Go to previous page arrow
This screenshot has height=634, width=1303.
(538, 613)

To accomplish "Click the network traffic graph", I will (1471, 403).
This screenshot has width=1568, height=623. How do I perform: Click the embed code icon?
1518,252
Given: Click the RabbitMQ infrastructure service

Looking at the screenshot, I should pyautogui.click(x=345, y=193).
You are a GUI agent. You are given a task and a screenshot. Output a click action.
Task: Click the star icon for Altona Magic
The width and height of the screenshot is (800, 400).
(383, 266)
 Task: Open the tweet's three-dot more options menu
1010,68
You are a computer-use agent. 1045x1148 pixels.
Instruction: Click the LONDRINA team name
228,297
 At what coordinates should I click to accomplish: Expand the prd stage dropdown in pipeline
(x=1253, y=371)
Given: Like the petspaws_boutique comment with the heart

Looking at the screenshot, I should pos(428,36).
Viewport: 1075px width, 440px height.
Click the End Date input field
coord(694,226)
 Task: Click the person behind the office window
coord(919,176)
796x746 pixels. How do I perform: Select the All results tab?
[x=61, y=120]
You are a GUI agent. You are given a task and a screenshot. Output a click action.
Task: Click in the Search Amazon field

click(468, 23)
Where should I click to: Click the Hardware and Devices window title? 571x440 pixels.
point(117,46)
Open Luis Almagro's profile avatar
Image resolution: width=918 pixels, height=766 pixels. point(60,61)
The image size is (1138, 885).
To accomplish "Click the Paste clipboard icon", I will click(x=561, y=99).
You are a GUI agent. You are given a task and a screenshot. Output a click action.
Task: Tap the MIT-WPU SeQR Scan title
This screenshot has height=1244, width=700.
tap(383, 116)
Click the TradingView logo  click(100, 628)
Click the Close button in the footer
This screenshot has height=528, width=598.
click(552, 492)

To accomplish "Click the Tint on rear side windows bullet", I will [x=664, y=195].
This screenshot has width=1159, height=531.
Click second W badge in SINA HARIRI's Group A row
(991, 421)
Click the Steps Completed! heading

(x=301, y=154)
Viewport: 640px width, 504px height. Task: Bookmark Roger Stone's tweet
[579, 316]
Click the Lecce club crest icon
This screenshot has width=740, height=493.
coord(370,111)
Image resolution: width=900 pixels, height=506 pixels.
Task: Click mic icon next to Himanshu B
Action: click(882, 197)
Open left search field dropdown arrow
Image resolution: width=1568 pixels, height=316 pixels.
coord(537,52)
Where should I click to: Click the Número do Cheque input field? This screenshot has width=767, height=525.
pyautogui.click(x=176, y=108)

### THE TASK
Copy the listing above out again in its entirety, exactly as written.

### RESPONSE BOX
Go to previous page arrow
This screenshot has height=634, width=1303.
(538, 613)

To accomplish "Click the network traffic graph", I will (1471, 403).
This screenshot has width=1568, height=623. How do I perform: Click the embed code icon?
1518,252
Given: Click the RabbitMQ infrastructure service

Looking at the screenshot, I should pyautogui.click(x=345, y=193).
You are a GUI agent. You are given a task and a screenshot. Output a click action.
Task: Click the star icon for Altona Magic
The width and height of the screenshot is (800, 400).
(383, 266)
 Task: Open the tweet's three-dot more options menu
1010,68
You are a computer-use agent. 1045x1148 pixels.
Instruction: Click the LONDRINA team name
228,297
 At what coordinates should I click to accomplish: Expand the prd stage dropdown in pipeline
(x=1253, y=371)
Given: Like the petspaws_boutique comment with the heart

Looking at the screenshot, I should pos(428,36).
Viewport: 1075px width, 440px height.
Click the End Date input field
coord(694,226)
 Task: Click the person behind the office window
coord(919,176)
796x746 pixels. How do I perform: Select the All results tab?
[x=61, y=120]
You are a GUI agent. You are given a task and a screenshot. Output a click action.
Task: Click in the Search Amazon field

click(468, 23)
Where should I click to: Click the Hardware and Devices window title? 571x440 pixels.
point(117,46)
Open Luis Almagro's profile avatar
Image resolution: width=918 pixels, height=766 pixels. point(60,61)
The image size is (1138, 885).
To accomplish "Click the Paste clipboard icon", I will click(x=561, y=99).
You are a GUI agent. You are given a task and a screenshot. Output a click action.
Task: Tap the MIT-WPU SeQR Scan title
This screenshot has height=1244, width=700.
tap(383, 116)
Click the TradingView logo  click(100, 628)
Click the Close button in the footer
This screenshot has height=528, width=598.
click(552, 492)

To accomplish "Click the Tint on rear side windows bullet", I will [x=664, y=195].
This screenshot has width=1159, height=531.
Click second W badge in SINA HARIRI's Group A row
(991, 421)
Click the Steps Completed! heading

(x=301, y=154)
Viewport: 640px width, 504px height. Task: Bookmark Roger Stone's tweet
[579, 316]
Click the Lecce club crest icon
This screenshot has width=740, height=493.
coord(370,111)
Image resolution: width=900 pixels, height=506 pixels.
Task: Click mic icon next to Himanshu B
Action: click(882, 197)
Open left search field dropdown arrow
Image resolution: width=1568 pixels, height=316 pixels.
coord(537,52)
Where should I click to: Click the Número do Cheque input field? This screenshot has width=767, height=525.
pyautogui.click(x=176, y=108)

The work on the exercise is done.